Selected text

------------------------------------

M16,You sound like you are a spoiled brat that thinks he knows all. So far you have proven that you know nothing when it comes to GW and the law. I would love to be around when you and the GW meet. If you project the arrogancy toward him like you do on this board,things could and probably get real rough for you. To satisfy your ignorance about what a GW can and cannot do,you best find someone that can explain it to you. Because the stance you are taking by thinking you know everything will surely result in matters you have NO control over. And by the way you project yourself, you would not like it when they do their job. The best advice anybody can give you is to make sure you are right,and then diplomaticly try and work things out if you are approached.
Sure am glad I am not associated with people that project themselves the way you do. Would love to be in camp when you are approached!! Could get real interesting and expensive.
Happy hunting and try to work on your attitude. Sure could be benefical.


----------



## Lagunabob (May 19, 2005)

srmtphillips said:


> I grew up in West Texas and my father in law was agame warden for 35 years - those are rumors usually started by road hunters. Unless you can name a specific incident and names I still say that is a BS statement!


believe what you want, doesn't matter to me.


----------



## bigfishtx (Jul 17, 2007)

A good lawyer explained it to me this way:

If the gate is locked and the property is posted, a game warden may enter the premises IF
a. The property is leased for hunting
b. He has a reason to believe that a game law is being broken.

So, if the property is not leased, and, there is no hunting being conducted, they are indeed trespassing if they enter your premises, if you can prove they did so without a reason to believe a game law is being broken.

Kinda confusing, but, they need a reason to come in.

I see that some have posted that the law has changed, so, this is probably not the case now. I doubt it if they can enter and search your premises without a warrant even if the law seems to allow it....


----------



## Captain Greg (Jul 19, 2007)

I have never been issued a ticket or even a warning by a game warden. I am always courteous and they are too. There was one circumstance that did leave a real bad taste in my mouth, though. Me and my fishing buddy had been fishing dollar point at night. We launched on the levee in TX City. We came in around 2am. It was very dark - the light was out at the ramp. We had maybe 15 trout. I had just put the boat on the trailer, and was pulled out. Jumped out of the boat, tied the bow down, got the straps out of the back seat, turned around and someone was literally in my boat going through all of my boxes. I couldn't even tell he was a warden at first - it was so dark. Me or my buddy never saw him walk up. He never introduced himself or anything. We didn't have anything to hide - but I was not as courteous to him as I usually am - he in my opinion was a ***** for doing that. I know they have a tough job to do, and I am thankful they do it - but common courtesy with me does go a long way. That was the only time I felt that way about a Game Warden - most are awesome guys/gals.

------------------------------------

Provided data
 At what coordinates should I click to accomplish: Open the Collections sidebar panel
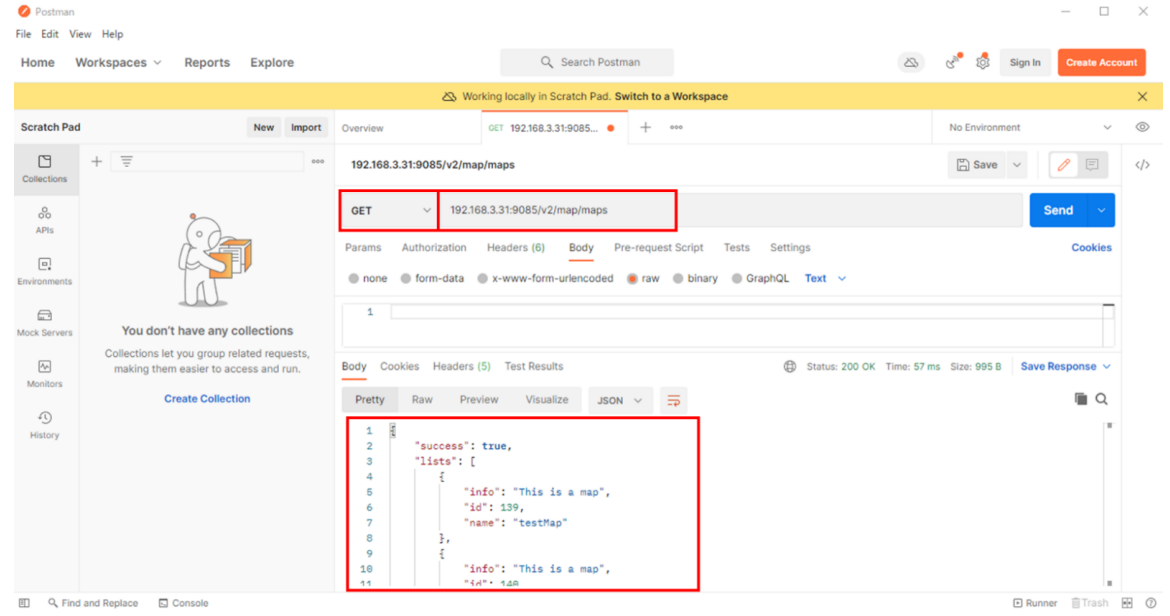tap(44, 168)

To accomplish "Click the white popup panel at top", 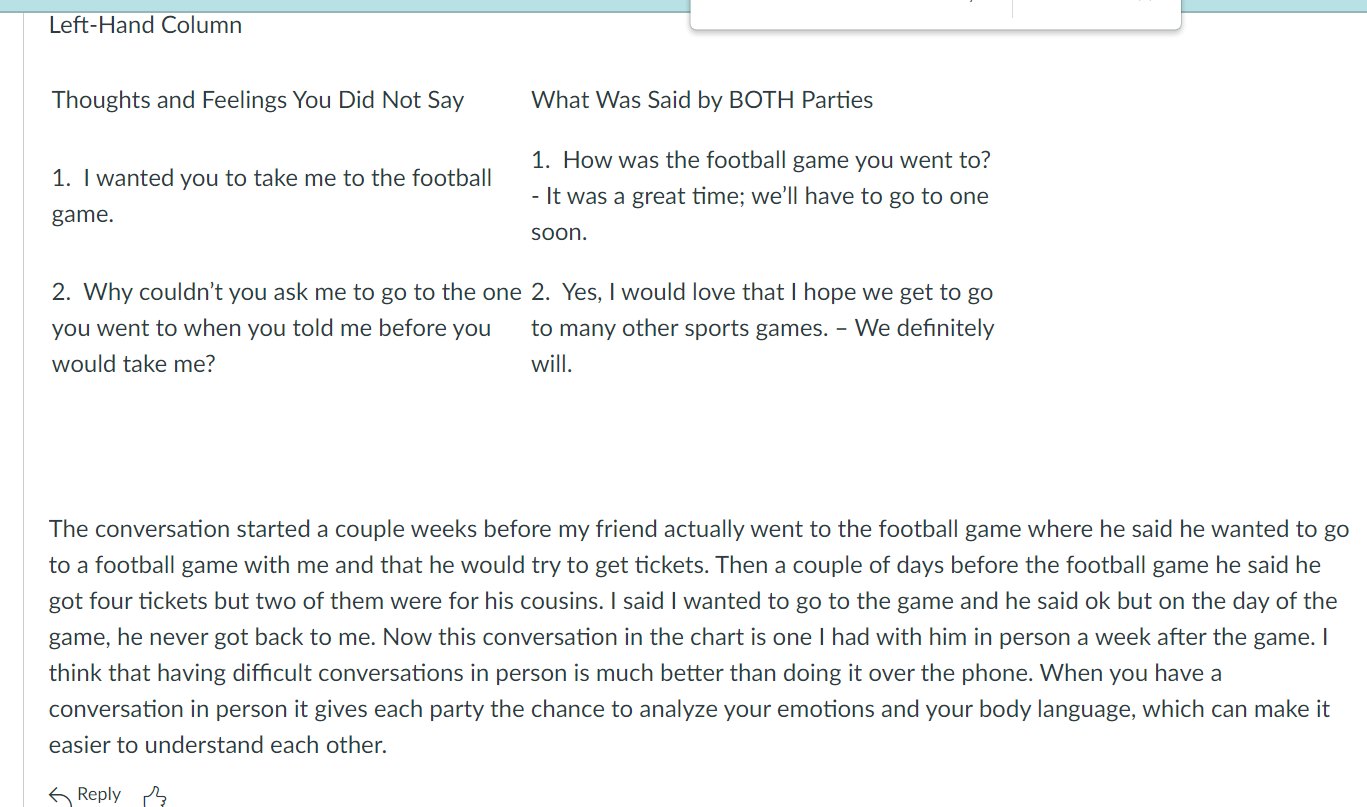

------------------------------------

Work to complete
Please return, word for word, the passage from the game warden thread that begins at the words "M16,You sound like" and stops after "you are approached.".

In response
M16,You sound like you are a spoiled brat that thinks he knows all. So far you have proven that you know nothing when it comes to GW and the law. I would love to be around when you and the GW meet. If you project the arrogancy toward him like you do on this board,things could and probably get real rough for you. To satisfy your ignorance about what a GW can and cannot do,you best find someone that can explain it to you. Because the stance you are taking by thinking you know everything will surely result in matters you have NO control over. And by the way you project yourself, you would not like it when they do their job. The best advice anybody can give you is to make sure you are right,and then diplomaticly try and work things out if you are approached.